Sarah Gibson: Well, I think inherently, you know, just based on the conversations that we're hearing both about just what this pandemic could look like in the fall, as well as, you know, families' individual sense of safety sending kids back, there might just have to be a patchwork. So in some ways, this becomes potentially less of a partisan battle and more one that has to be based on the numbers. If it's just not safe to bring kids back in September, or if there's a surge in October or November, that's going to mean that schools are closed. That's going to mean that there's some kind of flexibility baked into the system.

So that may be just small cohorts go in to the school building, should DHHS say that there's enough safety guidelines for that to happen. So, you know, the emphasis has been based on numbers and based on, you know, whether or not it's truly safe for students, and families and for teachers. So it could be, you know Rick, people have been talking about testing.

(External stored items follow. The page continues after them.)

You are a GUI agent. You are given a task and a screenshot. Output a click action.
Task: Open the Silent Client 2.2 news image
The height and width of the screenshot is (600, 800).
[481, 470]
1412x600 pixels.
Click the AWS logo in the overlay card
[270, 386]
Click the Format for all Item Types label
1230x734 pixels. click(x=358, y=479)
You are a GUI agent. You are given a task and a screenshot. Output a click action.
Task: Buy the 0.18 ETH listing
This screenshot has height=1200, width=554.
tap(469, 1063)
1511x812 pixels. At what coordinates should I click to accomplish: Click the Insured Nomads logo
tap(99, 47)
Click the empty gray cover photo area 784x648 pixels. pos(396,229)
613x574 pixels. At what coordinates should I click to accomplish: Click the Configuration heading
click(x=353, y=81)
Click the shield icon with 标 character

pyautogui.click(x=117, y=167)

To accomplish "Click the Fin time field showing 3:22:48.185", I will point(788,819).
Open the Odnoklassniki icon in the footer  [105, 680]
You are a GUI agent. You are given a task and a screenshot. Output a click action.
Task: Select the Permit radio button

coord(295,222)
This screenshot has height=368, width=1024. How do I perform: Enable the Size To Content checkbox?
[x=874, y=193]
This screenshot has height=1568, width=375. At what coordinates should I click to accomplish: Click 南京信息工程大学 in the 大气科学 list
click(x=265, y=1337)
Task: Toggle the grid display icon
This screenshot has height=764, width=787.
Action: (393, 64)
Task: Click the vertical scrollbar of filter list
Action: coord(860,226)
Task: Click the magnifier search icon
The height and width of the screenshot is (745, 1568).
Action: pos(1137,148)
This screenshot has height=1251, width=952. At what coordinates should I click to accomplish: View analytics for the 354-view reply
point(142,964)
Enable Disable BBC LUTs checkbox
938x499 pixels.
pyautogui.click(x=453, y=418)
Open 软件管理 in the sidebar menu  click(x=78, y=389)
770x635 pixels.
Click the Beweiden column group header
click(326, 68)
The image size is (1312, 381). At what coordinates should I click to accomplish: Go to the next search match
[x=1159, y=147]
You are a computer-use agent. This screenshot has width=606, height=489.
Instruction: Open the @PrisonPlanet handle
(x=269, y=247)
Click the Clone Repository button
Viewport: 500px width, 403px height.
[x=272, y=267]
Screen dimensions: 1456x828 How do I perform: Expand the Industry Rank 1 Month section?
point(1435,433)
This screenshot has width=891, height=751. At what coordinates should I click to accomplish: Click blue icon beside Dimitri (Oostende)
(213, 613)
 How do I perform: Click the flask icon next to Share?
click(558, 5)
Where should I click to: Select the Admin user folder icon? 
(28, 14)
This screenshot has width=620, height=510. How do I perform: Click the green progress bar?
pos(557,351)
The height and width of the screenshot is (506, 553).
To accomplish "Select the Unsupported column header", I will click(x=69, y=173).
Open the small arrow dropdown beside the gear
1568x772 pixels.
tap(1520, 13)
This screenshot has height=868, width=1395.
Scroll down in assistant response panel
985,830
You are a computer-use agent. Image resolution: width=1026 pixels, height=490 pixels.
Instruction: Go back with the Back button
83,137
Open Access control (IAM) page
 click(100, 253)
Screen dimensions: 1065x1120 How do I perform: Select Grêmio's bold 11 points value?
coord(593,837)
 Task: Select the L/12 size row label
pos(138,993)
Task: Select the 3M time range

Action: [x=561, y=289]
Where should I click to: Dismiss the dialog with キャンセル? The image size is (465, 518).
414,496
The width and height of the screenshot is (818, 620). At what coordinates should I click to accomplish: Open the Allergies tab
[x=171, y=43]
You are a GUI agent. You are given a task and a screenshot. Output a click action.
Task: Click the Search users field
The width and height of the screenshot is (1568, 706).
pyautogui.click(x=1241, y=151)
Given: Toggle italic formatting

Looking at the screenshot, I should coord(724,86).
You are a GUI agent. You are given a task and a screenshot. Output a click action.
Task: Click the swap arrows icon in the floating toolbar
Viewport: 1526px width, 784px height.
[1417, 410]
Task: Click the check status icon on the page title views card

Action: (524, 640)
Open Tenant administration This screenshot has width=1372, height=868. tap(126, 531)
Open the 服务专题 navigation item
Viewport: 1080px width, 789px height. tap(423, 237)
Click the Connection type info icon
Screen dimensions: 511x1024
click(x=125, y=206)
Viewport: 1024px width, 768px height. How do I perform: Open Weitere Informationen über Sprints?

So it could be that a lot of higher risk teachers have to get tested regularly if they're asked to go into a school building. What happens if a bunch of them test positive? Does that school shut down and therefore they go into remote learning immediately?

So, yeah, a patchwork, I think, is something that families can expect to some extent. And the question again is, is that patchwork going to become part of really the fabric of New Hampshire's public education system for years to come, even after the pandemic subsides.